It’s a theme I think about often when writing on technology.

Television, computers, WiFi, the internet, cars, planes, electricity—all our best loved tools assume this miraculously mundane quality once they’ve settled into a routine of delivering on their promise consistently and without complaint. They fade into the background to form the fabric of our technological experience. Why? Because the vast majority of the time they work too damn well for the underlying technology to be noticeable.

I recently read an article observing that smartphone improvements are now so incremental they’re boring. It’s true. But let me rephrase it slightly: Smartphones have been perfected to the point new improvements are unremarkable. Sure, we’re ready for the next smartphone moment, but it’s also nice to reflect on how we’ve arrived at this point.

Writing about exciting technology means covering stuff that doesn’t work very well yet. It involves envisioning tech’s potential and soothsaying (often wrongly) about the amazing world we’ll live in one day. But we should celebrate boring technologies too because the sparkly world of tomorrow won’t seem so amazing when we get there without context.

Smartphones, of course, really are miraculous. If you exploded one into its constituent parts in slow motion, Matrix-like, and told the story of each component, it would involve years, probably decades, of brain-breaking labor by teams of researchers and scientists. Every part was bigger, slower, and/or more complex. Today? Boring. Such a beautiful thing.

Hubble is like that. And it isn’t.

It’s true Hubble also represents decades of brain-breaking labor, took 12 years to go from funding to launch, and didn’t work at first. Its real anniversary may actually be three years after it arrived in orbit when an epic repair mission fixed its main mirror. And like other well-developed technologies, we’ve come to expect the spectacular from it.

But Hubble’s relevance, its ability to dependably induce excitement 26 years on, is perhaps a greater feat than the mundane miracles of smartphones, computers, or other more pragmatic inventions. Hubble speaks to something in us beyond practicality and gratification.

I found myself going back to a beautifully written article by Ross Andersen on why telescopes like Hubble matter. Andersen charts the evolution of the human eye all the way through its technological extension into the cosmos. He says telescopes like Hubble reduce the sun and Milky Way to mere pixels. They stretch our vision not just into space but over unseen wavelengths of light and through incomprehensible expanses of time.

For ages the night sky was a “decorative ceiling—a fixed sphere of glittering stick-figure gods.” Now, thanks to our eye-extending technologies we have a far richer, more dimensional view, and we can deepen this sense of dimensionality with computer simulations of sweeping vistas—like this one of the Bubble Nebula.

This may sound a touch melodramatic, but I think it’s one of the few times hyperbole falls short.
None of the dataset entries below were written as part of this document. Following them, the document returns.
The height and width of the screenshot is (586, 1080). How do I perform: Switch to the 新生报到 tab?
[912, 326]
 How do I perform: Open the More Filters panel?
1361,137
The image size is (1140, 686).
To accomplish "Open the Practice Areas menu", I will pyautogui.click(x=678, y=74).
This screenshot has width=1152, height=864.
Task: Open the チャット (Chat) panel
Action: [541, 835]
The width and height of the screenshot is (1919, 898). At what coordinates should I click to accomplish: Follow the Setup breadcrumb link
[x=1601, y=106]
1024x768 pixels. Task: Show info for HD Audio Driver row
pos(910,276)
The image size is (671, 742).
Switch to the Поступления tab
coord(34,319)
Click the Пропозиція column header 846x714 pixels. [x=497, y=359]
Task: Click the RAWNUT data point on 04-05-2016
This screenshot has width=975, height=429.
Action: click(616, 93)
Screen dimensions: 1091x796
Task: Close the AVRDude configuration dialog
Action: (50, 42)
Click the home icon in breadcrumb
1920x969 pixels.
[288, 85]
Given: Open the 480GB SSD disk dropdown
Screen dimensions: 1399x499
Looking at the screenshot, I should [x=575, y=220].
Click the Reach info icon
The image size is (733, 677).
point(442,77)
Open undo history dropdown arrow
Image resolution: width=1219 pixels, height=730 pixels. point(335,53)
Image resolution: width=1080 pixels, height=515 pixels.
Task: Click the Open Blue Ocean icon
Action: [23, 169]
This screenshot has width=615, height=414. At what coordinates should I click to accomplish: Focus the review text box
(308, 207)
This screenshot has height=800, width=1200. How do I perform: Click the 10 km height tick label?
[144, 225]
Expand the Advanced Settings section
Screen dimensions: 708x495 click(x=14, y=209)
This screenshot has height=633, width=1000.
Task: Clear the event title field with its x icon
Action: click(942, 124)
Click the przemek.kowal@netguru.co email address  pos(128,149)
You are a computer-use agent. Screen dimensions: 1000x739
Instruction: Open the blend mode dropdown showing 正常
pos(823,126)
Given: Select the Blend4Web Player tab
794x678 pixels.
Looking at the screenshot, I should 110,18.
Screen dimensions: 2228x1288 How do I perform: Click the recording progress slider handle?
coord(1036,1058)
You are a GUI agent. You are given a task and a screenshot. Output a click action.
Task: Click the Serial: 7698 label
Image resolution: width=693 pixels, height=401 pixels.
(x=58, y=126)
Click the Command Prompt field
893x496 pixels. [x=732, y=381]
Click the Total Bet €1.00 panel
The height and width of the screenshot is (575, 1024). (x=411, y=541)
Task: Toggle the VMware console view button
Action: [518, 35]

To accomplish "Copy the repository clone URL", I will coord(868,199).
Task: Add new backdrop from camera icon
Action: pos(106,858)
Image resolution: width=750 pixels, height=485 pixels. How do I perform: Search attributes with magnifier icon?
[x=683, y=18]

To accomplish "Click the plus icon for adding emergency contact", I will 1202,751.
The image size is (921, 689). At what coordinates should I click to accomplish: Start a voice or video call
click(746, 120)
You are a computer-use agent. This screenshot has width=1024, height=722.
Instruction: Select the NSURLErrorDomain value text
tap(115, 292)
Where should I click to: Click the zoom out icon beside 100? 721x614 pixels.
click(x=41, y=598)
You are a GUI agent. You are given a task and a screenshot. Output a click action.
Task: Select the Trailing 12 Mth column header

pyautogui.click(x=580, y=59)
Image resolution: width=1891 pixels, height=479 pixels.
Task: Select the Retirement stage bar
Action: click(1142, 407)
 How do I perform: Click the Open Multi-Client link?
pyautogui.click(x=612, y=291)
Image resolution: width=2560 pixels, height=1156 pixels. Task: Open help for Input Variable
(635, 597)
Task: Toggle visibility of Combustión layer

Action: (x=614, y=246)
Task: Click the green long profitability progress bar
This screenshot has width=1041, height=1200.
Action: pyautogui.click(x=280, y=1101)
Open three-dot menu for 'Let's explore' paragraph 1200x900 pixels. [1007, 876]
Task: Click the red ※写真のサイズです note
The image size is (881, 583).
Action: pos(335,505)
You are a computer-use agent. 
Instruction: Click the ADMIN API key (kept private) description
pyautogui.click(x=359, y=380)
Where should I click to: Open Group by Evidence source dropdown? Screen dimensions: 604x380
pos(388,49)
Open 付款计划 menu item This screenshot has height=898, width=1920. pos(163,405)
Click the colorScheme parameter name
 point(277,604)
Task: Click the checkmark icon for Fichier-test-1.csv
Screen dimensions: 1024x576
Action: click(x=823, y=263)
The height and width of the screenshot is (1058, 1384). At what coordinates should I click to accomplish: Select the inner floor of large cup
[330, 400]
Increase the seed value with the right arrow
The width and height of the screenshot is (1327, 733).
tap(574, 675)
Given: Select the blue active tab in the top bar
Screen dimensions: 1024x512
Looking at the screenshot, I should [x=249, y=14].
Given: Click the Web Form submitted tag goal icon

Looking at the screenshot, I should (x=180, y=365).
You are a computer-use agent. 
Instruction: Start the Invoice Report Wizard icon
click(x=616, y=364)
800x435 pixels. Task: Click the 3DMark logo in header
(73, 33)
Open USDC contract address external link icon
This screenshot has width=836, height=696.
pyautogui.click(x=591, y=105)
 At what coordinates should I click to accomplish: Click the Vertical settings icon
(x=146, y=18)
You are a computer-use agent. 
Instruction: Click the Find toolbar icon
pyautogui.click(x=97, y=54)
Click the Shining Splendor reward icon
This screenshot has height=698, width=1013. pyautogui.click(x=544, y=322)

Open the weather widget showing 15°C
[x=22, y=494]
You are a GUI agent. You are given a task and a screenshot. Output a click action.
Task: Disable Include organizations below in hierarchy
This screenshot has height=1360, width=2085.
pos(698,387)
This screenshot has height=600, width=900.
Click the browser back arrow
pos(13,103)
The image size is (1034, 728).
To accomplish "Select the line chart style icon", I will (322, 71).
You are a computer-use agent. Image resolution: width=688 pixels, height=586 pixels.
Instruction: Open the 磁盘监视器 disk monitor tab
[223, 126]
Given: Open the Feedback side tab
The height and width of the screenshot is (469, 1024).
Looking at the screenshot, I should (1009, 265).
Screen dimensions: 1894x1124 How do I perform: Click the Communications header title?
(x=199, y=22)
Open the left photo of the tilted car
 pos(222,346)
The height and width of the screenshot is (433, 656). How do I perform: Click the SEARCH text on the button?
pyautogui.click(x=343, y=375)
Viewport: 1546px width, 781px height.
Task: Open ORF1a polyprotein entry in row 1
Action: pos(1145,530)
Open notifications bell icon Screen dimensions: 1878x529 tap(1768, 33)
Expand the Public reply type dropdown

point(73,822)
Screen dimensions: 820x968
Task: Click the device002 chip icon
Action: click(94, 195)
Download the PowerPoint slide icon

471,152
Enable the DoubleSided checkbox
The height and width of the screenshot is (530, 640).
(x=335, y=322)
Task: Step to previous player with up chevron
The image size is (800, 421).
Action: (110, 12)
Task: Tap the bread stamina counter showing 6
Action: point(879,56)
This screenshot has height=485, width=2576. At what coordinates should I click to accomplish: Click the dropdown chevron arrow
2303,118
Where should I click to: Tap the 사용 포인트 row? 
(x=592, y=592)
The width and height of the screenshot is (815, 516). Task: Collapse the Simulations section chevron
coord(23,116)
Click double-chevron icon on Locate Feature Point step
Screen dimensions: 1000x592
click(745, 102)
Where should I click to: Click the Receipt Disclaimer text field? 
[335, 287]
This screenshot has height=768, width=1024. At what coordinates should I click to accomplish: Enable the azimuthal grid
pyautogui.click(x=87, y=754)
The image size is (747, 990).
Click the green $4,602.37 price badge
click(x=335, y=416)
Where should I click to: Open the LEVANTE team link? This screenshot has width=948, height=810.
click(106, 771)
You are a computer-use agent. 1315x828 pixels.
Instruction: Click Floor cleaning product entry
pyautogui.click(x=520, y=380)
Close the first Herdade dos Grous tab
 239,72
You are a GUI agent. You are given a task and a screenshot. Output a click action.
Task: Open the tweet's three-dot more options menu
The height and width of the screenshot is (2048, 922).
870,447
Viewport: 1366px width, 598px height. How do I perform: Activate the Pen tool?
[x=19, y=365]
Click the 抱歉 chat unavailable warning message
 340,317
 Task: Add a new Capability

Hubble provokes the inner poet or philosopher because it so sublimely straddles the aesthetic and the conceptual. It brings abstract theories into our realm of experience.

“Historically, discoveries of pure science are slow to reach the mainstream…Hubble has proved an exception, remaking, in a single generation, the popular conception of the universe,” Andersen writes. “It has accomplished this primarily through the aesthetic force of its discoveries, which distill the difficult abstractions of astrophysics into singular expressions of color and light.”

The unaided eye can see the history of Earth in stacked layers of rock on a mountainside; looking through Hubble is the equivalent of this, only for the universe as a whole.

You only need a few sentences and the Hubble Deep Field—a detailed glimpse of a tiny sliver of sky showing thousands of galaxies as they were billions of years ago—to bring the vast distances and time scales of cosmology home to pretty much anyone.

It’s no wonder Hubble still compels us to look on in awe after 26 years.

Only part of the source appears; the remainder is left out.